Dienstag, 26. Juli 2016

26.07.2016 in Saint-Etienne-du-Rouvray, Normandie

zwei bewaffnete Muslime stürmen eine Messe am Morgen, nehmen Geiseln und enthaupten den Priester.
Die Polizei hat beide Täter erschossen.

Unweigerlich muß ich an die Worte denken, mit denen sich S. M. Kaiser Wilhelm II. nach Ausbruch des 1. Weltkrieges an sein Volk richtete: "Mitten im Frieden überfällt uns der Feind!"
Genauso schaut's aus und nicht anders! Dem Abendland ist der Krieg erklärt. Nichts ist heilig, es gibt keine Tabus oder - noch einmal mit den Worten S. M. - "Pardon wird nicht gegeben!"

Wenn diese Meldung oder dieser Bericht  über ausgehobene Waffenlager stimmt, dann haben wir ein gewaltiges Problem!

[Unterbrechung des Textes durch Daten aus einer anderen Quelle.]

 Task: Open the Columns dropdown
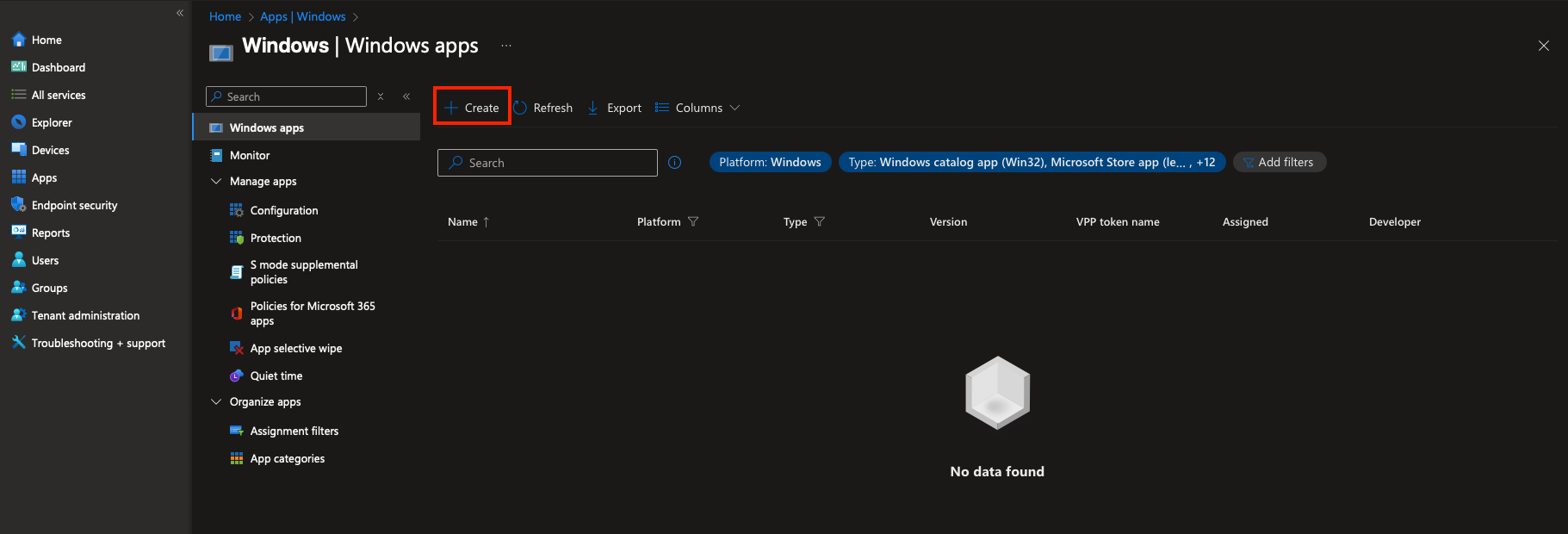click(697, 108)
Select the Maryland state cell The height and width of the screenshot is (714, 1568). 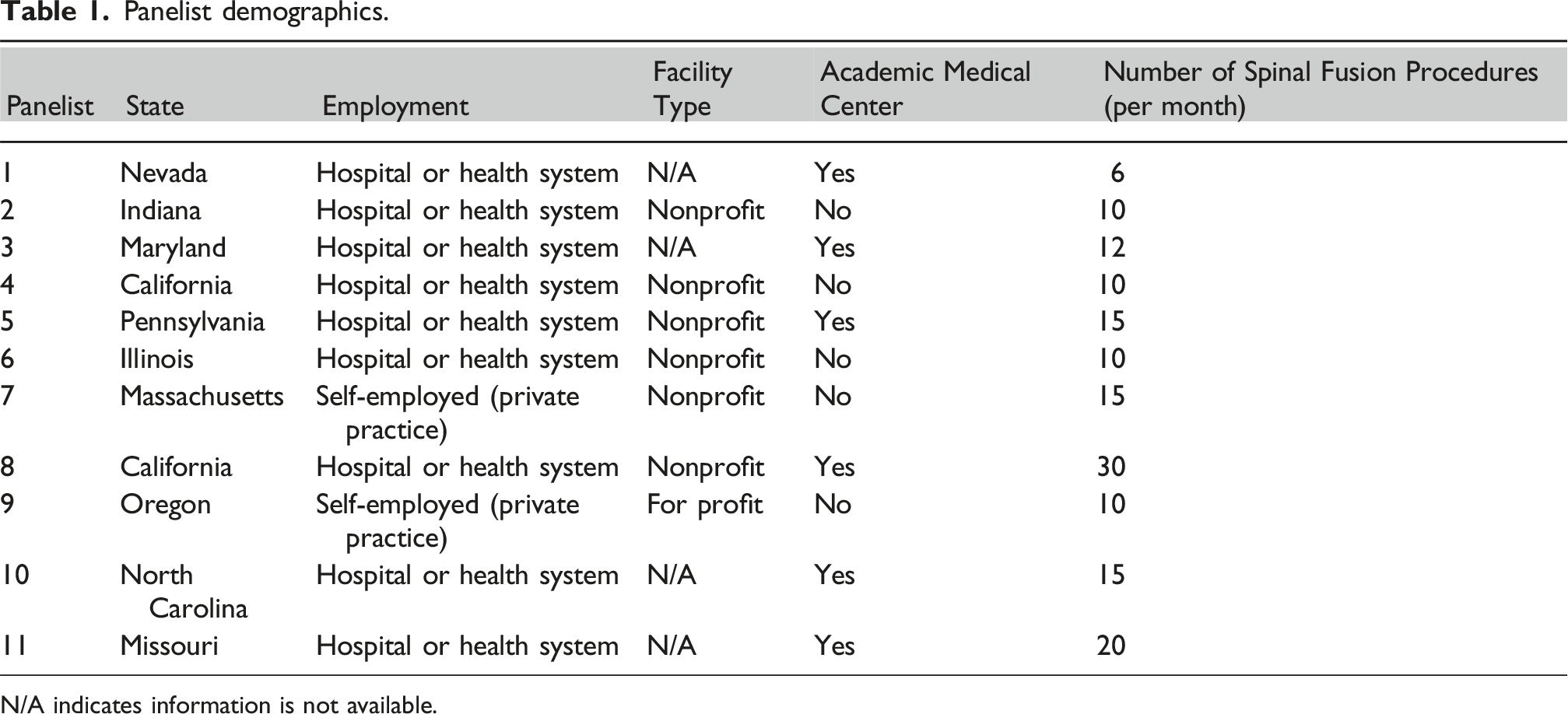coord(173,247)
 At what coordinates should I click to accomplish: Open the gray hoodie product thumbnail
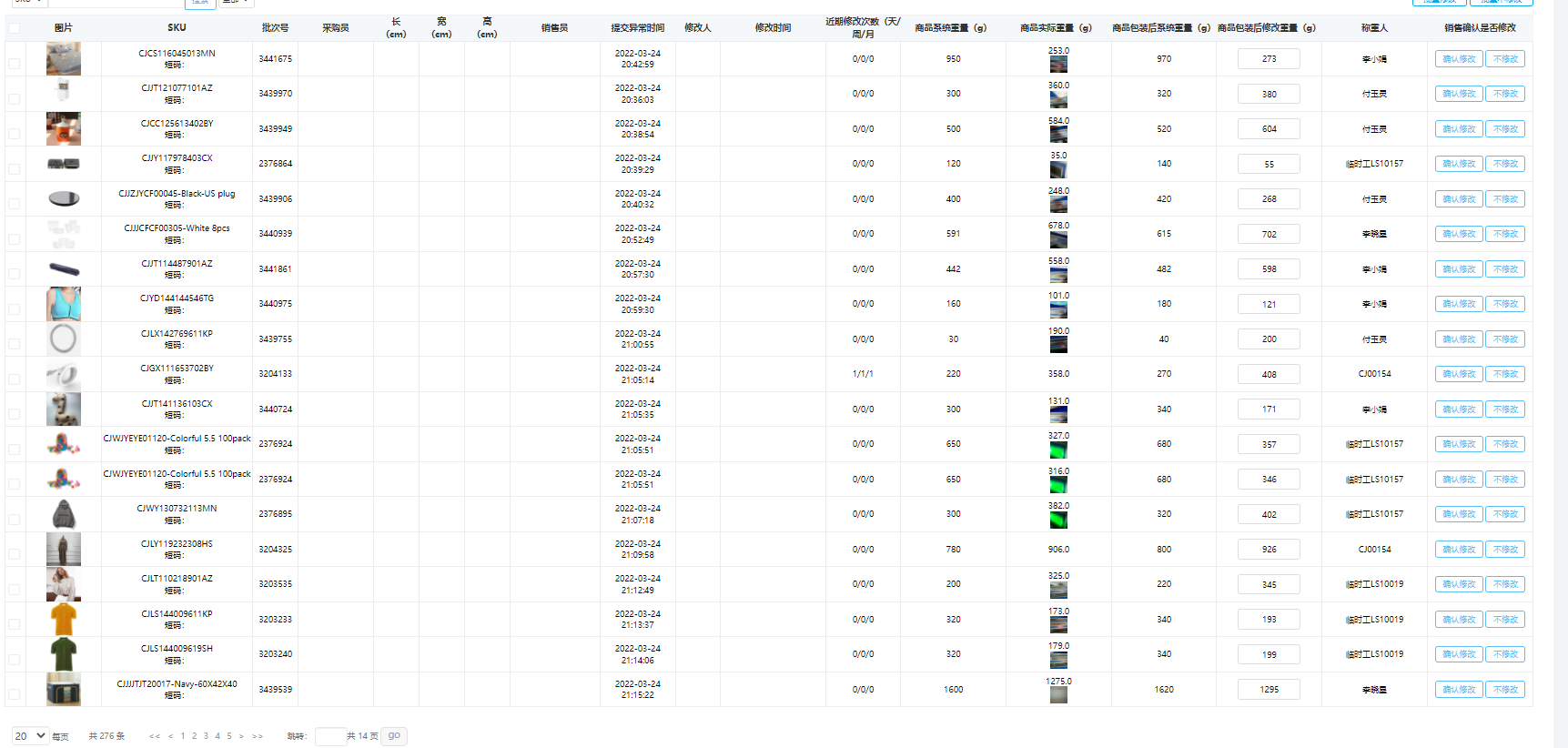click(x=63, y=514)
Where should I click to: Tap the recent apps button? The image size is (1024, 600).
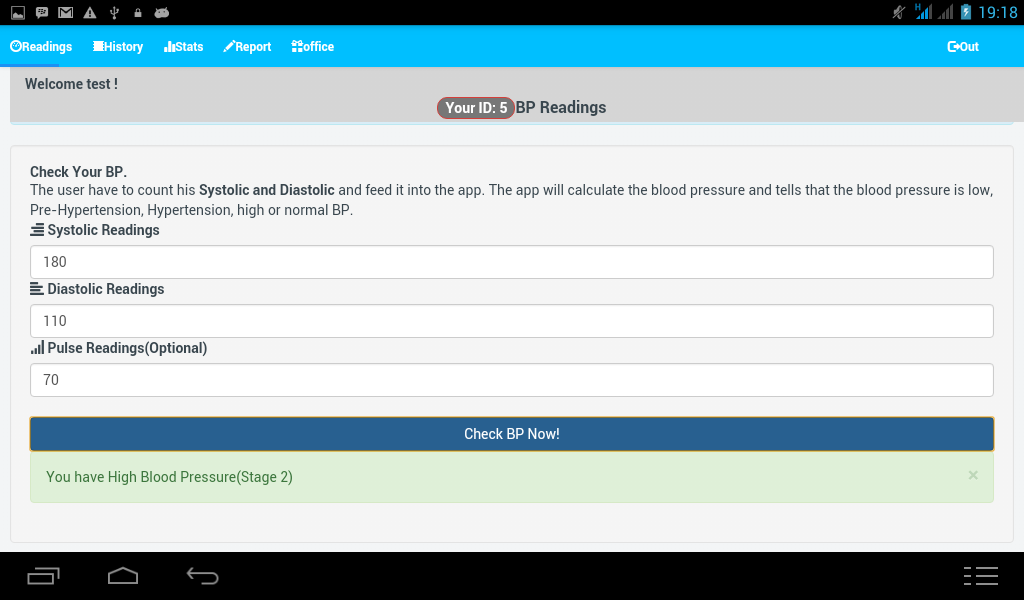pyautogui.click(x=43, y=576)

Präsident Hollande hat das begriffen.
Unsere Kanzlerin macht Urlaub.

Wer so wie ich in seiner Sprachlosigkeit ein paar Anredungen braucht, um in diesen Zeiten von halbstattlicher Gedankenpolizei und Mediengleichschaltung zu einem gesunden Wortschatz zu kommen, dem ist neben den immer lesenswerten acta diurna dieser Artikel bei conservo empfohlen!




Herr, gib Deinem ermordeten Diener die ewige Ruhe!

Wie ich gerade lese, hat in Berlin Steglitz ein Patient im Krankenhaus erst den behandelnden Arzt und dann sich erschossen.
Meine Güte ... wo bin ich hier eigentlich?

Kann mir mal einer erklären, wie bitteschön alle diese Durchgeknallten an Waffen kommen?